### Task prompt
Beginning with the first line, please repeat the entries exactly and end on the line that contains "Click the blue status".

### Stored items

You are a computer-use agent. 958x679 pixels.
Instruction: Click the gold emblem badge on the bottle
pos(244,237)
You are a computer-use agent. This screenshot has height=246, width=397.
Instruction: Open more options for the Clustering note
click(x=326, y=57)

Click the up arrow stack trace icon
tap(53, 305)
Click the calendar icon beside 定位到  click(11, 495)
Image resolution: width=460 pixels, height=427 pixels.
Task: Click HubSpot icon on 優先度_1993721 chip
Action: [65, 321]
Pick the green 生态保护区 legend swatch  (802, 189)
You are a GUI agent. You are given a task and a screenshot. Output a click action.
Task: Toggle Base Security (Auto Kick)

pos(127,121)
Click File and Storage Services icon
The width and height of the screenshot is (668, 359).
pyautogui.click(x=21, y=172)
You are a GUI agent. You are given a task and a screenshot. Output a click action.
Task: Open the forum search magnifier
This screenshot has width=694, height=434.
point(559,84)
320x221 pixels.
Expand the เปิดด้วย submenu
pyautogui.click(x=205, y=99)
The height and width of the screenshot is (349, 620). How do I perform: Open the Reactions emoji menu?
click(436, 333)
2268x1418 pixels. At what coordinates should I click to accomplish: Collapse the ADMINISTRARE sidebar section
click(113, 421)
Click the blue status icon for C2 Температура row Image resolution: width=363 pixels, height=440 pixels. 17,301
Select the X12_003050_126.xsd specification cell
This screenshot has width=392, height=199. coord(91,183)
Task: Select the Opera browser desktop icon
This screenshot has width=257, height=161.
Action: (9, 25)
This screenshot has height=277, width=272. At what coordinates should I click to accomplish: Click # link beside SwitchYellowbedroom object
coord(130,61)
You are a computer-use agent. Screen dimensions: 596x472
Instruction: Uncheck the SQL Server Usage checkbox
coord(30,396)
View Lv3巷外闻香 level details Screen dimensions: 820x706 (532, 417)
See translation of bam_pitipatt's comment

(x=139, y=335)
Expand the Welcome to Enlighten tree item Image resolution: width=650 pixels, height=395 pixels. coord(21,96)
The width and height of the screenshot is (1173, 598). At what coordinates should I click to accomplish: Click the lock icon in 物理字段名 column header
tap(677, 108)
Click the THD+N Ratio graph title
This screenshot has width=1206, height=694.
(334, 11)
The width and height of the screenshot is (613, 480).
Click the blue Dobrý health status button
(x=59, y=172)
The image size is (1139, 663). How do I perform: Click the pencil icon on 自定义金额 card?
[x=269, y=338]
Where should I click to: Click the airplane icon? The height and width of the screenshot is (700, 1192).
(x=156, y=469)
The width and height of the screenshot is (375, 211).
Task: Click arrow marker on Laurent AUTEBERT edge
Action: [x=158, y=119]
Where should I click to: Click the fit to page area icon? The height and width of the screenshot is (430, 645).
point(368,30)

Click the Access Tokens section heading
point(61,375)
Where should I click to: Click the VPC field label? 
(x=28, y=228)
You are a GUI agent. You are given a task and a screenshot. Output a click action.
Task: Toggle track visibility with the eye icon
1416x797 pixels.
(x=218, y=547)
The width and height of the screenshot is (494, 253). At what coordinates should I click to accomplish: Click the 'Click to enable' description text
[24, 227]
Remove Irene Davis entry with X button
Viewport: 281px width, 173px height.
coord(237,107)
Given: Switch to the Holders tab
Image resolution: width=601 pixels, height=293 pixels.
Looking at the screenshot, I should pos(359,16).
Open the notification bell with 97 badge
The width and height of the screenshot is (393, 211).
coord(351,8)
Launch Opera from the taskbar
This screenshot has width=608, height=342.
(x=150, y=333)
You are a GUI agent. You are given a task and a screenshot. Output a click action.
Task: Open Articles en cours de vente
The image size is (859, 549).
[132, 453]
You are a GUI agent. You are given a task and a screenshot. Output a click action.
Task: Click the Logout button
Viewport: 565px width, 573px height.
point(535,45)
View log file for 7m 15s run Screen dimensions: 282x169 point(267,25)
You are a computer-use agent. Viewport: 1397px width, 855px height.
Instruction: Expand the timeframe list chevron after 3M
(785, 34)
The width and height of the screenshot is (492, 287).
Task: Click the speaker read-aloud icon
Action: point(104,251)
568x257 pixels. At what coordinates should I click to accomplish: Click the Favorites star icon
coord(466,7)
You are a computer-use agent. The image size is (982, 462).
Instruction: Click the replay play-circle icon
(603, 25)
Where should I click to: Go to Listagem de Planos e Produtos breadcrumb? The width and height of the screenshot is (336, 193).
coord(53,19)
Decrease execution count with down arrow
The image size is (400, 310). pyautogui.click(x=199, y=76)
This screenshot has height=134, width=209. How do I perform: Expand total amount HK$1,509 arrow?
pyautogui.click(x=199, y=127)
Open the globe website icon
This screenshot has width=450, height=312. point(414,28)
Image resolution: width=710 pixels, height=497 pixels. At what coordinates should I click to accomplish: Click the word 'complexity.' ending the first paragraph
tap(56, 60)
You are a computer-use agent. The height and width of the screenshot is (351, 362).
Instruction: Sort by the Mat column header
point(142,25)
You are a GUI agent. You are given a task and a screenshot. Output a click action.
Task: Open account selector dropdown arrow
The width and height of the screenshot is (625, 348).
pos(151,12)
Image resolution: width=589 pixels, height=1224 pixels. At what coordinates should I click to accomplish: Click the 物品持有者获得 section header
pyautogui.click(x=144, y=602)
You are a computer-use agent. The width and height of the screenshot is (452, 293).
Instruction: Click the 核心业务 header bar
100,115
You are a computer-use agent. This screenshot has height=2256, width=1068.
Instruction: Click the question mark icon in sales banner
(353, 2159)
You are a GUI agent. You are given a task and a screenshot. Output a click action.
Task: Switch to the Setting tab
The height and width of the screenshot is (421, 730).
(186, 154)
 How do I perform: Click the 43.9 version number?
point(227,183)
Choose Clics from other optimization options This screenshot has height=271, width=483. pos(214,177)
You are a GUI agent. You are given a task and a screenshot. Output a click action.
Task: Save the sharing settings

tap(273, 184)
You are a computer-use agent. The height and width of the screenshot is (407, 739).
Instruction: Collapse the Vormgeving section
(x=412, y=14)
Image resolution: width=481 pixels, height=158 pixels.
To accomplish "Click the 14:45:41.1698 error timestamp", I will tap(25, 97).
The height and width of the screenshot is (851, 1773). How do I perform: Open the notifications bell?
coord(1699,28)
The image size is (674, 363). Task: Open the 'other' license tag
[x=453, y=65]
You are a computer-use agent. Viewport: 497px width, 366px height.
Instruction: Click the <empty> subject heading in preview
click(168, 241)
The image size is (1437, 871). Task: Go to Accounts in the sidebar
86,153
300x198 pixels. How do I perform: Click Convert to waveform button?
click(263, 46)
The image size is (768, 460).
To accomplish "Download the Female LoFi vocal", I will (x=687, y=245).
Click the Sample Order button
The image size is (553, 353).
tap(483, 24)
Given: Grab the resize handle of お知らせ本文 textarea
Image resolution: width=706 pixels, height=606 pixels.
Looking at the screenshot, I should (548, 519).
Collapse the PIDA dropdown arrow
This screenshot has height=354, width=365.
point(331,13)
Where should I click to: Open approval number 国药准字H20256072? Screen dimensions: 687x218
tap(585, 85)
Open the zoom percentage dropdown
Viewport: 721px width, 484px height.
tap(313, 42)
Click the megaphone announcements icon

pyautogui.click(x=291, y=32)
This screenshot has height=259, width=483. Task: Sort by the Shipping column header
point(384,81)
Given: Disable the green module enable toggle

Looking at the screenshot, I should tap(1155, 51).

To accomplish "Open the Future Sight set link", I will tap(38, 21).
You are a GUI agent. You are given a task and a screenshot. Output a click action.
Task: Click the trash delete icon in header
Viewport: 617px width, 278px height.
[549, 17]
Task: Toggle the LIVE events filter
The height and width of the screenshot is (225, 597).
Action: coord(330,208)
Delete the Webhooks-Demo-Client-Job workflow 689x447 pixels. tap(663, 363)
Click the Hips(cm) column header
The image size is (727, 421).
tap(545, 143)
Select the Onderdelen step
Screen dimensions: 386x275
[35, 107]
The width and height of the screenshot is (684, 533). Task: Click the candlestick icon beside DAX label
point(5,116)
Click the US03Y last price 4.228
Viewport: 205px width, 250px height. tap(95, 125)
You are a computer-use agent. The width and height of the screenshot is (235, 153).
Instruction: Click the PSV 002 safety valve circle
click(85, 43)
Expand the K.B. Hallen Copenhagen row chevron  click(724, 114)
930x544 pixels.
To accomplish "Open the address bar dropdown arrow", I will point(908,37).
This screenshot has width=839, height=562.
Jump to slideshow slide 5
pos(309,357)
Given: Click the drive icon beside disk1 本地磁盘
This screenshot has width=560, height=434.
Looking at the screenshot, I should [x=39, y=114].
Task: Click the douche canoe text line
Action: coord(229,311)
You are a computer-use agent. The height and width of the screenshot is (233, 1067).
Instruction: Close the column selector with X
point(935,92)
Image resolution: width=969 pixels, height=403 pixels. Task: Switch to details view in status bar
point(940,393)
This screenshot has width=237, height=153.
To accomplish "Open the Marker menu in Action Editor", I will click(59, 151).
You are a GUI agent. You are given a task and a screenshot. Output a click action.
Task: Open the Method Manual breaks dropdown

### Solution to this exercise
You are a computer-use agent. 958x679 pixels.
Instruction: Click the gold emblem badge on the bottle
pos(244,237)
You are a computer-use agent. This screenshot has height=246, width=397.
Instruction: Open more options for the Clustering note
click(x=326, y=57)

Click the up arrow stack trace icon
tap(53, 305)
Click the calendar icon beside 定位到  click(11, 495)
Image resolution: width=460 pixels, height=427 pixels.
Task: Click HubSpot icon on 優先度_1993721 chip
Action: [65, 321]
Pick the green 生态保护区 legend swatch  (802, 189)
You are a GUI agent. You are given a task and a screenshot. Output a click action.
Task: Toggle Base Security (Auto Kick)

pos(127,121)
Click File and Storage Services icon
The width and height of the screenshot is (668, 359).
pyautogui.click(x=21, y=172)
You are a GUI agent. You are given a task and a screenshot. Output a click action.
Task: Open the forum search magnifier
This screenshot has width=694, height=434.
point(559,84)
320x221 pixels.
Expand the เปิดด้วย submenu
pyautogui.click(x=205, y=99)
The height and width of the screenshot is (349, 620). How do I perform: Open the Reactions emoji menu?
click(436, 333)
2268x1418 pixels. At what coordinates should I click to accomplish: Collapse the ADMINISTRARE sidebar section
click(113, 421)
Click the blue status icon for C2 Температура row Image resolution: width=363 pixels, height=440 pixels. 17,301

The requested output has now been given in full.